_TO-DO ITEM_: Pick out every line below that contains the string "refresh", and copy each of those lines in full.

_DATA FOR PROCESSING_:
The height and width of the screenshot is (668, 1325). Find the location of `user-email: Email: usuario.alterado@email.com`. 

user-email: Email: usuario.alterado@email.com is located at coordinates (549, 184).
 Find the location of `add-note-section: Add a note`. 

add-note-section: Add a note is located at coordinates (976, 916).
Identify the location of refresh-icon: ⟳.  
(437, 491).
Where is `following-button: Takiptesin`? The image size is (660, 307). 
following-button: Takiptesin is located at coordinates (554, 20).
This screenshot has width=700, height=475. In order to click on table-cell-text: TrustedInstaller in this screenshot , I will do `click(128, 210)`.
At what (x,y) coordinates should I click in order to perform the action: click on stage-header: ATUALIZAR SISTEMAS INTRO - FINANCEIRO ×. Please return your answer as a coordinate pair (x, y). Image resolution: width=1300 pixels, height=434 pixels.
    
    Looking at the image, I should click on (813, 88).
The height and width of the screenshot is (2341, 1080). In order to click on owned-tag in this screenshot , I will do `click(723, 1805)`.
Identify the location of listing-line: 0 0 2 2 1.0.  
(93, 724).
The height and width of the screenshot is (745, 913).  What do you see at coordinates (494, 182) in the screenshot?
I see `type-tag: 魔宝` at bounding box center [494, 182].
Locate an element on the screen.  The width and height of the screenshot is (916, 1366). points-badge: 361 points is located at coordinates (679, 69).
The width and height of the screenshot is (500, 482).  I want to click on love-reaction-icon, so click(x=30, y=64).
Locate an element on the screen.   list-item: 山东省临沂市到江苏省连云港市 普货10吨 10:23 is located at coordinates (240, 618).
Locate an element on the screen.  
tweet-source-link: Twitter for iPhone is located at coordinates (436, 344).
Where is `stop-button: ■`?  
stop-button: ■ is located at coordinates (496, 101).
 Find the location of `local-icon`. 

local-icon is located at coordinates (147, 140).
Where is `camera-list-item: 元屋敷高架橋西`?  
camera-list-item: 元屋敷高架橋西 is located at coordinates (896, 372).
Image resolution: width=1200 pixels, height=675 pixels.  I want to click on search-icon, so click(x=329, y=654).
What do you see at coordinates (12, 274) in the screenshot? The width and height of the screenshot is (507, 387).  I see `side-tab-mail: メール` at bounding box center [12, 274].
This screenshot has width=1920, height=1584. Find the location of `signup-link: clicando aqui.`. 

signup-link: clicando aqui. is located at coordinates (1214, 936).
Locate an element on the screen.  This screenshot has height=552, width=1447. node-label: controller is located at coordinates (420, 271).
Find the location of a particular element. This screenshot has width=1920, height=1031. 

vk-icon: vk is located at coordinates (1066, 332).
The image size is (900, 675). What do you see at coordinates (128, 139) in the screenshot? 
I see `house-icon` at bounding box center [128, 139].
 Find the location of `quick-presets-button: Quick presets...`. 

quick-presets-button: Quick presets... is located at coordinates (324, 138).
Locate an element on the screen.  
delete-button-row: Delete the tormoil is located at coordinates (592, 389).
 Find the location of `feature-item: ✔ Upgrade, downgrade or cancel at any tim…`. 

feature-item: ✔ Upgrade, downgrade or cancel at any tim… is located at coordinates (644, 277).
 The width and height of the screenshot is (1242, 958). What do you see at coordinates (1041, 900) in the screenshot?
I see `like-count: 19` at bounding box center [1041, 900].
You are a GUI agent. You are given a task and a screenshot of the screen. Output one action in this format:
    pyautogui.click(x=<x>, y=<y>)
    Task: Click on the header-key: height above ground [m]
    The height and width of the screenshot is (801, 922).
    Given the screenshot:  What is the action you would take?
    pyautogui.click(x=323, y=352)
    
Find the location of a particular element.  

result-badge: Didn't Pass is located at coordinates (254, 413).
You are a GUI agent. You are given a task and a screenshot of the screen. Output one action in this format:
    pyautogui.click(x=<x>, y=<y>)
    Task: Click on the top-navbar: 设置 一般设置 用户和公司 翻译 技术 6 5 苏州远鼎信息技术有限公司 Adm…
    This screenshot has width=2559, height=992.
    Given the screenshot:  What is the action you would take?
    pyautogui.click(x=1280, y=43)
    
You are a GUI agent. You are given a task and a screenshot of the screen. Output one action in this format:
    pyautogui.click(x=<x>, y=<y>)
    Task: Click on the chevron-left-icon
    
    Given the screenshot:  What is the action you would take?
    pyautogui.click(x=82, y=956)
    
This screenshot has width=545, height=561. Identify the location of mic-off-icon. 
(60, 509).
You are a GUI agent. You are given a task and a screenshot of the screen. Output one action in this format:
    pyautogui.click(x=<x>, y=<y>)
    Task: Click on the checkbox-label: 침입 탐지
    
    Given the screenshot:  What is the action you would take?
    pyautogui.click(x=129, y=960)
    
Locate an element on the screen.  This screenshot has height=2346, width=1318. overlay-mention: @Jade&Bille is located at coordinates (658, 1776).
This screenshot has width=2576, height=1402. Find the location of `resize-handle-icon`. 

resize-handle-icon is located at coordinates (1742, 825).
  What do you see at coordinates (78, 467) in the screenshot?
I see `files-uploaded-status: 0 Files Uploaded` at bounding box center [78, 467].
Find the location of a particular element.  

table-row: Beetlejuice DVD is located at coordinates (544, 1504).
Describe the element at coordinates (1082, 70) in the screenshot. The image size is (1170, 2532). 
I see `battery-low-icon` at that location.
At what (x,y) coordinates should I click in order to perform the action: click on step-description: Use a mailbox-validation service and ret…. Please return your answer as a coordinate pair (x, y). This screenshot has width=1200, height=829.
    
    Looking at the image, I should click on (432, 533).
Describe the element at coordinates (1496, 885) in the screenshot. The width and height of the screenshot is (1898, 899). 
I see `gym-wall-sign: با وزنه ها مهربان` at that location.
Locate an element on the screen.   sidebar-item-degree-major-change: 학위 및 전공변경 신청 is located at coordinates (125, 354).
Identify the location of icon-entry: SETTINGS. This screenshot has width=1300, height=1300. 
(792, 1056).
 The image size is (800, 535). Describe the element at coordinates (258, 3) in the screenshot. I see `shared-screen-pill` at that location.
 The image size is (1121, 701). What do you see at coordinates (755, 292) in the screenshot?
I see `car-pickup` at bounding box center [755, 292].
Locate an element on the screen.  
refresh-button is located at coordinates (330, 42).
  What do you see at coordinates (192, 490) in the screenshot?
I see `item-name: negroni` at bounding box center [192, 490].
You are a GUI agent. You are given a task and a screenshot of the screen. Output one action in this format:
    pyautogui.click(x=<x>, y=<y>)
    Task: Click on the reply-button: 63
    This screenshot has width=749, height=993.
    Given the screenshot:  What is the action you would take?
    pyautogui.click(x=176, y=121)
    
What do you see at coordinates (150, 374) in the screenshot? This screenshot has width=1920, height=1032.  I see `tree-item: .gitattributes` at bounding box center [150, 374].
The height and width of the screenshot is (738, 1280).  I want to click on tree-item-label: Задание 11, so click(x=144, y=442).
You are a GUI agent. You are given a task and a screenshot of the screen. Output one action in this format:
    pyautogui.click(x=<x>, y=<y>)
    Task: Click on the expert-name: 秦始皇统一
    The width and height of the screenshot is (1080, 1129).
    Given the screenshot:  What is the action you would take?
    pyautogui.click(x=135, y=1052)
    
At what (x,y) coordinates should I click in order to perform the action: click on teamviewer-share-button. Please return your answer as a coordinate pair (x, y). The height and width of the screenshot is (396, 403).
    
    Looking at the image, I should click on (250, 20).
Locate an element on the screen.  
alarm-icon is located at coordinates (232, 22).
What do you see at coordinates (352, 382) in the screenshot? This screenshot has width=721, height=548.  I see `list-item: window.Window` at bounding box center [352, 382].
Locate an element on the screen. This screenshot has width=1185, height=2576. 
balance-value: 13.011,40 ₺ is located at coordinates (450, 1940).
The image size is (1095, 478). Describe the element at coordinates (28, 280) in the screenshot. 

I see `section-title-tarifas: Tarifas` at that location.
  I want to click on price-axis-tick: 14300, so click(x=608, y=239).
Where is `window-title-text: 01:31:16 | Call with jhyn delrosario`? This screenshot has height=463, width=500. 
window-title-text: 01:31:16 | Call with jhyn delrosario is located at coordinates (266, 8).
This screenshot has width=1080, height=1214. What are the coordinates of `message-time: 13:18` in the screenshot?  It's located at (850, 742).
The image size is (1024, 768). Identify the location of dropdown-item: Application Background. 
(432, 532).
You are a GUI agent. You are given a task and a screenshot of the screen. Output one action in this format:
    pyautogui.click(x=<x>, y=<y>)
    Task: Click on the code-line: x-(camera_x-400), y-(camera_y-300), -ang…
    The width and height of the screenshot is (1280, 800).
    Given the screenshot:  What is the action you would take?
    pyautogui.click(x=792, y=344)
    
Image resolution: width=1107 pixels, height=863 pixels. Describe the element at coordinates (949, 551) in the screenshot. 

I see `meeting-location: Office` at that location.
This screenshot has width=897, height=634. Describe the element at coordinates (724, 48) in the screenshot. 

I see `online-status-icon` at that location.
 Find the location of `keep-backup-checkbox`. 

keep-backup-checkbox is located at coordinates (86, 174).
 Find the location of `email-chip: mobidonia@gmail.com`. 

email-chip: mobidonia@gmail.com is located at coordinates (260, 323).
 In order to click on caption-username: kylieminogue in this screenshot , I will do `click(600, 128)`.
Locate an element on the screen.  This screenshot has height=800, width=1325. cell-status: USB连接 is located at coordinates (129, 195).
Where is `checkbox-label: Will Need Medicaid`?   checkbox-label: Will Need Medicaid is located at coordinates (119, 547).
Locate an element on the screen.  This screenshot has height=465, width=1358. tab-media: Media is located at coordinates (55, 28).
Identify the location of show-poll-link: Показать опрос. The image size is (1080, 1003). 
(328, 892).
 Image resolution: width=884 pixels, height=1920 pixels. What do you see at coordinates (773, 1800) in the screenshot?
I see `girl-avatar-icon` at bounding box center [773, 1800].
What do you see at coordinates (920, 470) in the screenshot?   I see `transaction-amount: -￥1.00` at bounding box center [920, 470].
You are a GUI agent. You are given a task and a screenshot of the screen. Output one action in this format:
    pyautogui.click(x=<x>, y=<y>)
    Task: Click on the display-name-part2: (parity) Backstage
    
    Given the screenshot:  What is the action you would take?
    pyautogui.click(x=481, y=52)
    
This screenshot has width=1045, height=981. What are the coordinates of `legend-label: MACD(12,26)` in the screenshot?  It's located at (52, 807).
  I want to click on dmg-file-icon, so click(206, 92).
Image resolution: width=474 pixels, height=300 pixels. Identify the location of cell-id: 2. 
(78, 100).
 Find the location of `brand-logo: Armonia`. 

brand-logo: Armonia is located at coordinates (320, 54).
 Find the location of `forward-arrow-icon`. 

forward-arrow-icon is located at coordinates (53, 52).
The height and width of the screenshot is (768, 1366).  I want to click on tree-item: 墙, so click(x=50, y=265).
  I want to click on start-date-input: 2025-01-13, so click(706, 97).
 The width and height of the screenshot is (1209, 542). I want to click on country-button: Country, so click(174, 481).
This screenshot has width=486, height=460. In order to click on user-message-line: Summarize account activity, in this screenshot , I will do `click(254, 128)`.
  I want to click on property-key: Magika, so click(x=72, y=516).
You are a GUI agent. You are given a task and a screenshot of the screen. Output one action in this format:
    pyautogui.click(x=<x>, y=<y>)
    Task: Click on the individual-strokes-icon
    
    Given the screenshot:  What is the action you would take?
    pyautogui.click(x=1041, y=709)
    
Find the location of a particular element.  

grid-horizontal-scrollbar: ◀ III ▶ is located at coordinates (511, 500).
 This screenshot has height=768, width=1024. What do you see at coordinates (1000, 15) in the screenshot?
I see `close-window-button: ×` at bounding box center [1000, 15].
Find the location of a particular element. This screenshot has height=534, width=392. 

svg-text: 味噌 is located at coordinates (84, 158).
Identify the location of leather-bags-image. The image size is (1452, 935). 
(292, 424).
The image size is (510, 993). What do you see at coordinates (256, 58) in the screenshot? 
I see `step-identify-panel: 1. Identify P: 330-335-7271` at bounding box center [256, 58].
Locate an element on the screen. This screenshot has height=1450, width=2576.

_SOLVED EXERCISE_:
Identify the location of refresh-icon: ⟳.  
refresh-button is located at coordinates (330, 42).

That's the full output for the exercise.